The power to fully control a nation’s money supply gives the government formidable power over its people’s lives, both financially and otherwise.
Despite the disruptive power of crypto, governments should not be stifling its existence, nor should banks and exchanges be discouraging its adoption. Cryptocurrency does not have to be our official currency tomorrow, but it should be explored as an opportunity to seek out financial freedom.
It’s understandable why people would want to take measures to protect their wealth from potential inflation, so the best way to ensure everyone’s welfare is to develop a sensible and universally adopted regulatory framework for cryptocurrency. Regulating crypto is far better than banning it, giving all parties the freedom to explore its capabilities, manage risks, and innovate without the fear of censure.

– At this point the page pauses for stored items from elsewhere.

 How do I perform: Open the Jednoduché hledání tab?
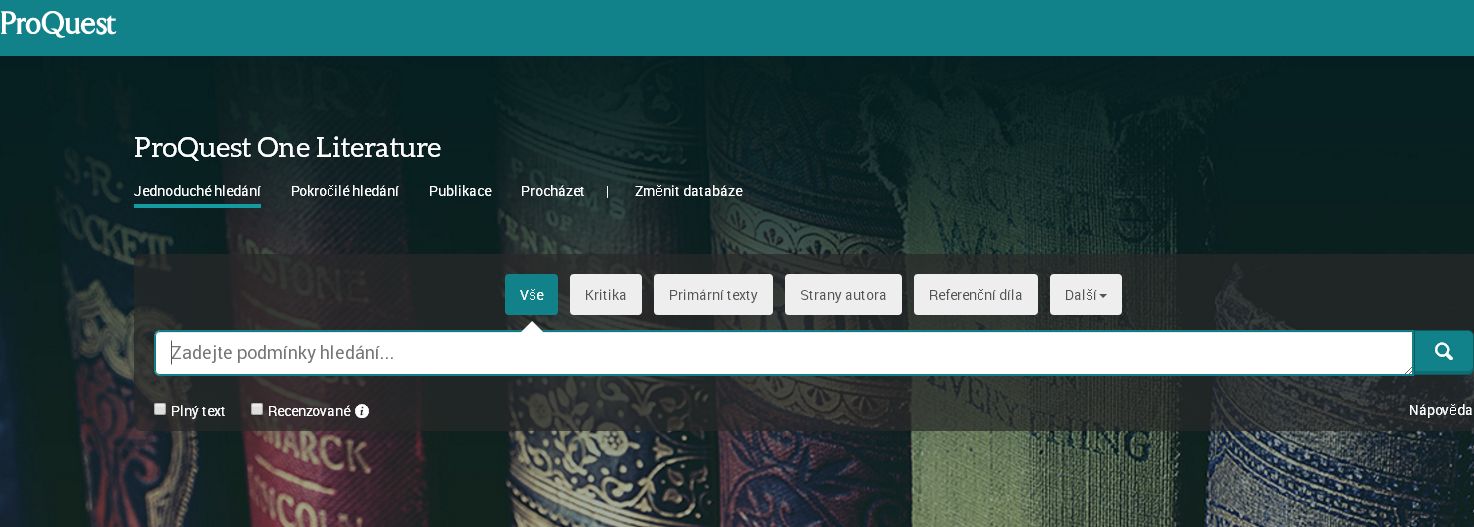(x=197, y=191)
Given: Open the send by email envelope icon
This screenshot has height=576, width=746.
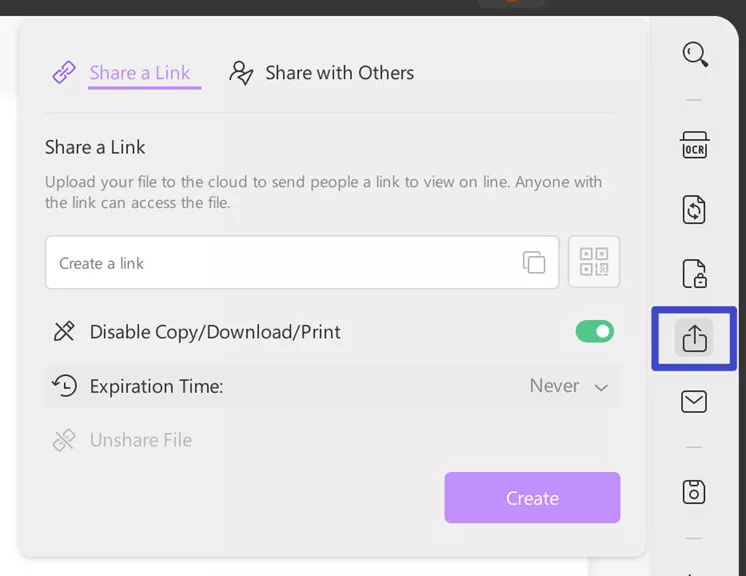Looking at the screenshot, I should coord(694,402).
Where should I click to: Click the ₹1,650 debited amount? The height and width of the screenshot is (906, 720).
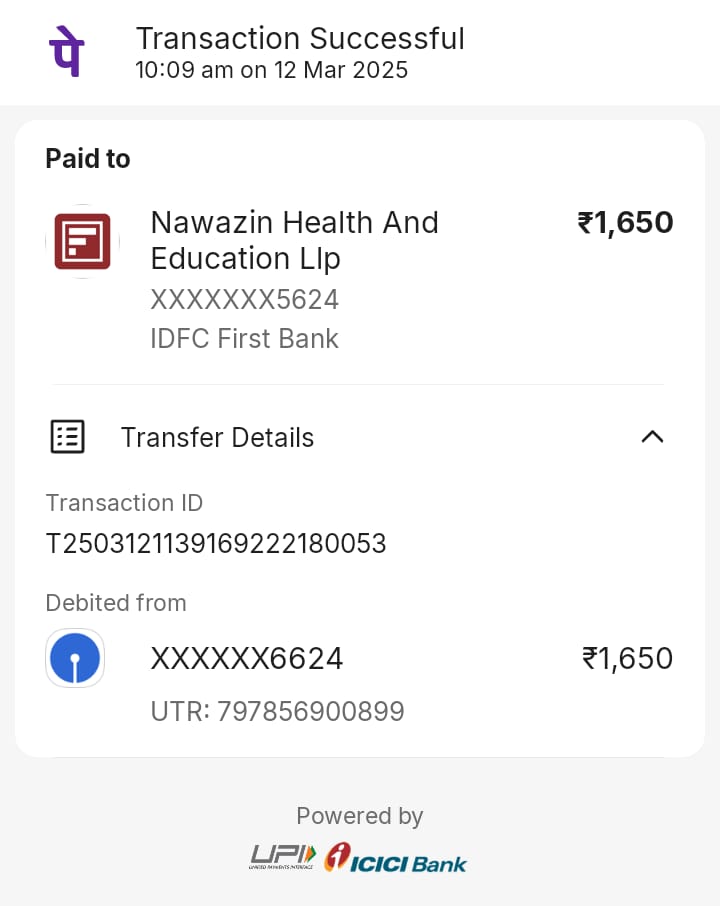coord(627,659)
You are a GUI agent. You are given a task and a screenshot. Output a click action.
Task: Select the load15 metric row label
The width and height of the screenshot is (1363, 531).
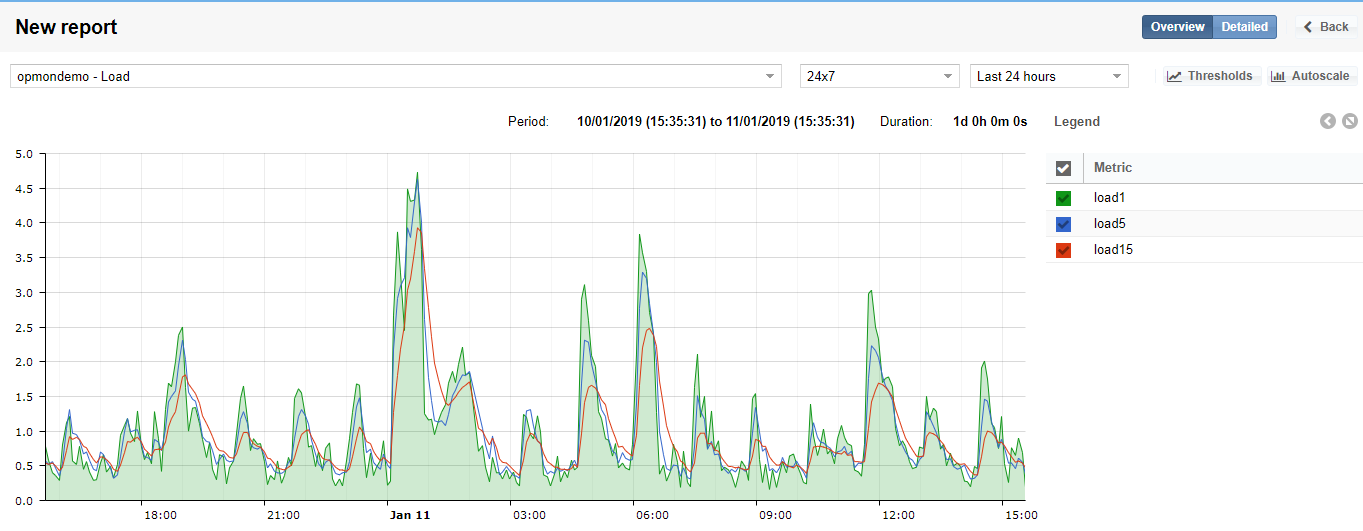(x=1113, y=250)
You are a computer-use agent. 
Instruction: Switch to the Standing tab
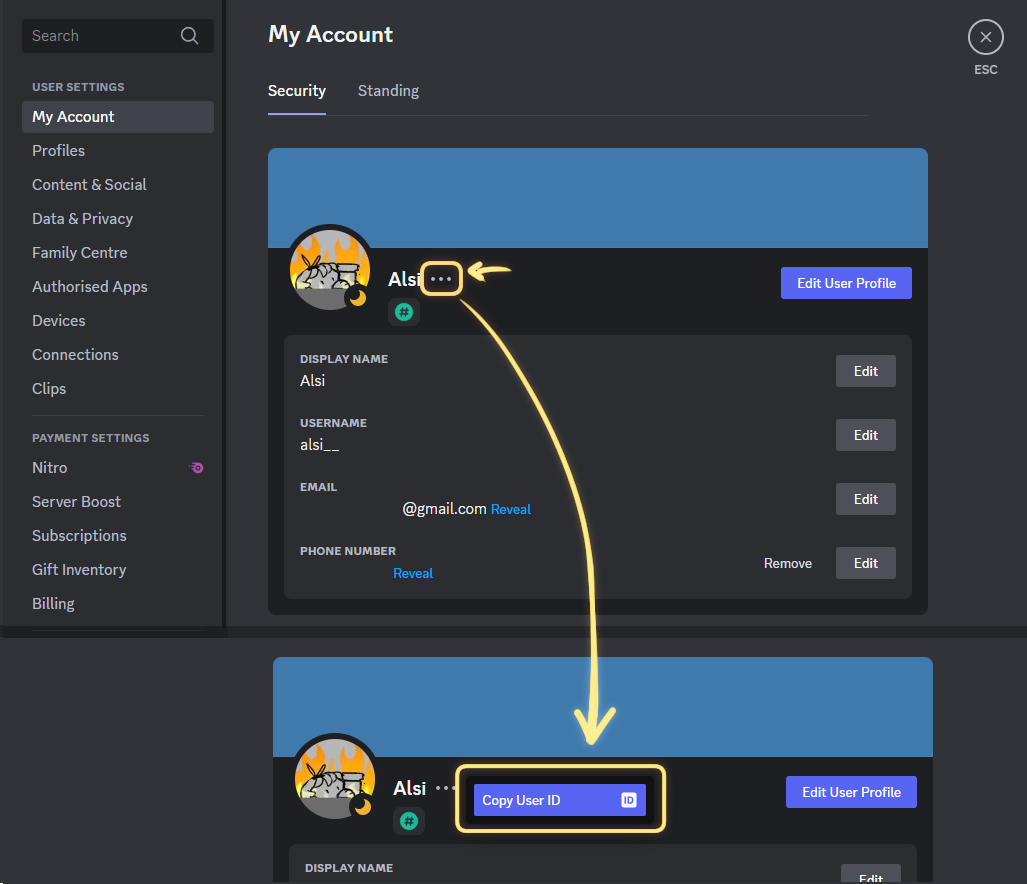(388, 91)
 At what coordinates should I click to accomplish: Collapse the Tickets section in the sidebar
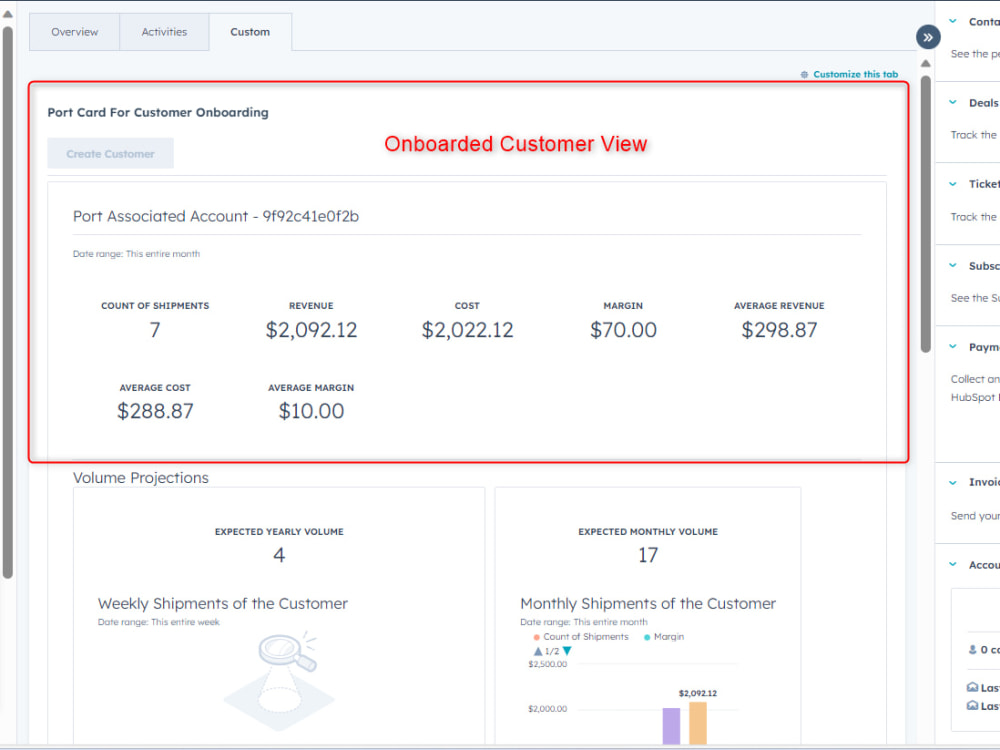point(951,183)
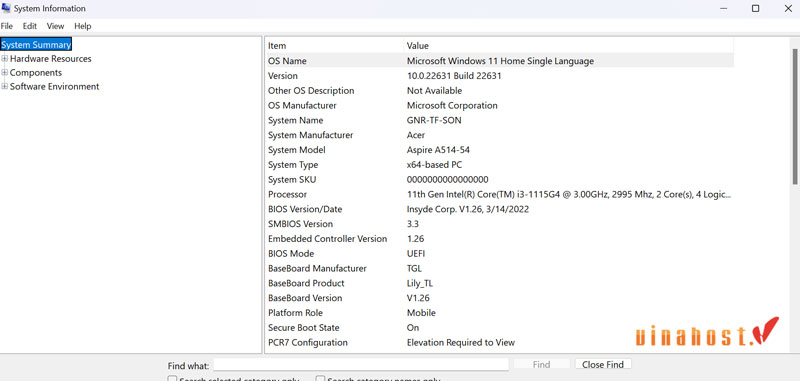Toggle the search selected category only checkbox
The width and height of the screenshot is (800, 381).
[172, 379]
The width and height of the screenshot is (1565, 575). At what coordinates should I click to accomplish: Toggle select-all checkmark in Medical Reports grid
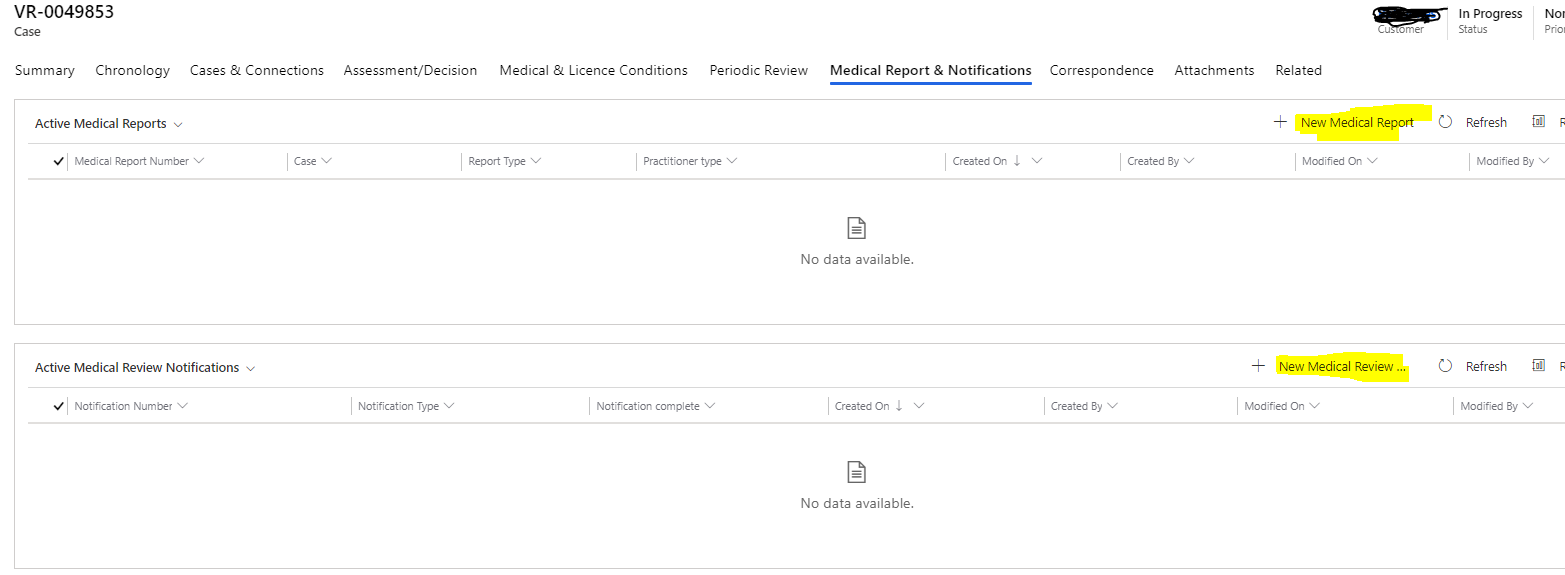click(x=59, y=161)
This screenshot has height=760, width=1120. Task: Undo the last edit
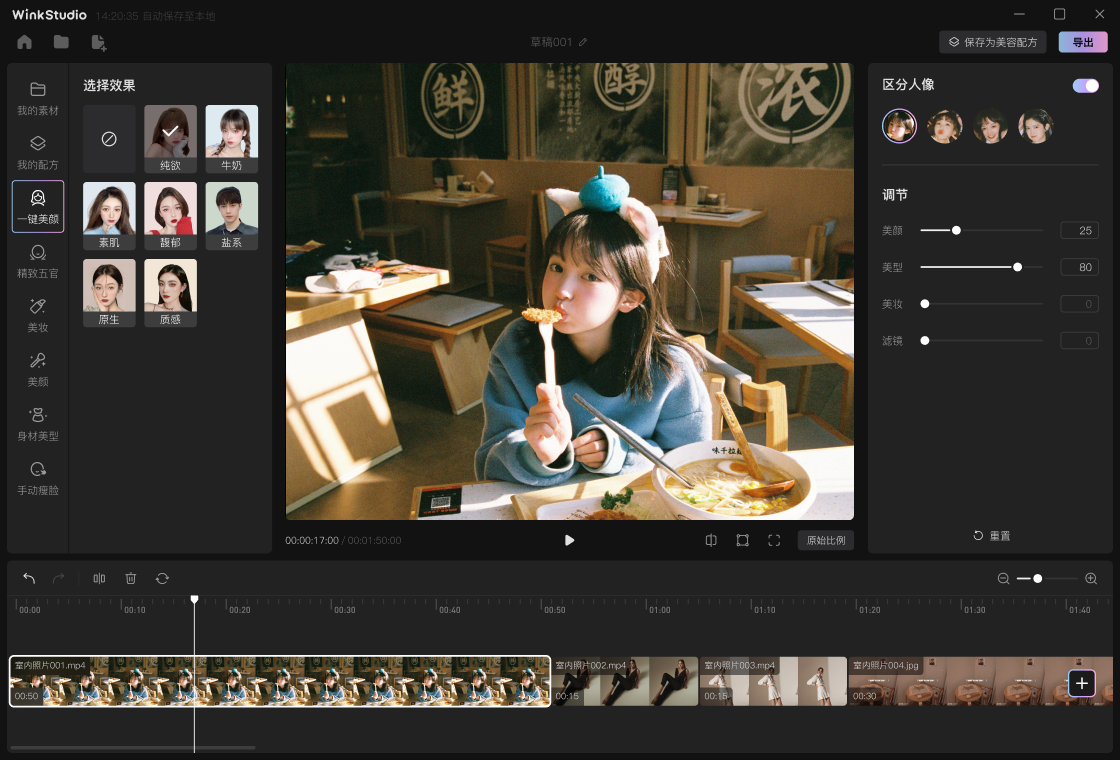coord(28,578)
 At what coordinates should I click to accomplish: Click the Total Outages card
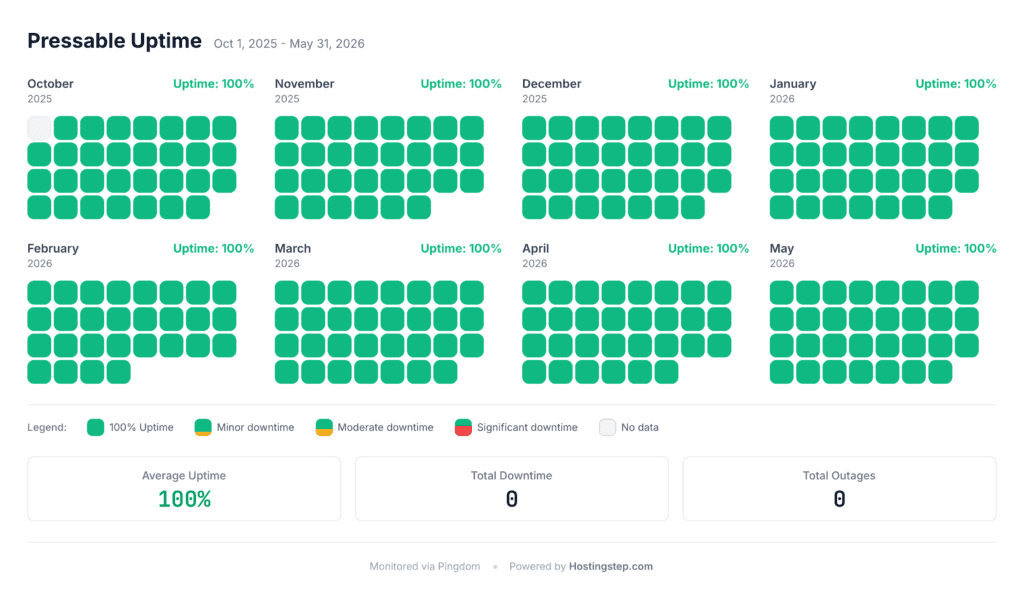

So, yes – if you are not at least somewhat upset at the U.S. government’s power-grab and blatant hostility towards cryptocurrency, then you may not be paying all that much attention.
But don’t despair – even in a seemingly dark and oppressive climate, meaningful, sensible changes in the regulation of cryptocurrency are entirely possible – and will ensure everyone’s financial liberties in the long run.
Upset or Unaware? Waking Up to the Crypto Crisis – Crypto Challenges the U.S. Government’s Power Grab
It’s strange when an old phrase from a former U.S. president is brought up in a discussion about crypto, but that’s the sentiment currently surrounding the industry, as the U.S. government is attempting to use their power to clamp down on the crypto industry.
Bolstered by the success of Bitcoin and its growing popularity, many have been drawn to the cryptocurrency market in hopes of avoiding the pitfalls of traditional finance, including inflation and currency manipulation. However, the US government’s increasing concern over cryptocurrency has been palpable with the release of President Joe Biden’s “Economic Report”, and the Federal Deposit Insurance Corp’s move towards Signature Bank for its crypto holdings.
It was the Great Financial Crisis of 2008 that kickstarted the current state of global finance, with the U.S. Treasury spending approximately $245 billion to “bail out” banks. This injection of money resulted in a recession and drove up the inflation rate – a situation that could repeat itself this year.
Fortunately, cryptocurrency has been born of this crisis as an alternative to the unreliable and inflationary dollar. Keiko Yoshino, executive director of the Puerto Rico Blockchain Trade Association believes “crypto is resistant to inflation, can be stored securely on our phone, and sent to anyone at any time without a fee.”
The government’s attempt to clamp down on the crypto industry may not be driven by the traditional reasons of crime or financial speculation, but in its disruptive potential to remove their absolute power over a nation’s money supply, thus removing their power over people’s very lives.
However, this doesn’t have to be viewed as an all-out war, with governments and central banks stifling its growth and preventing people from buying it. Instead, the opportunity to explore cryptocurrencies should be embraced and regulations should be developed to ensure everyone’s financial freedom. After all, it’s understandable why people want to take measures to protect their wealth from the potential of inflation.
It’s understandable to feel some level of upset at the U.S. government’s push to control the crypto industry, but in the end, it will be up to more sensible and inclusive regulatory measures to ensure everyone’s financial liberties.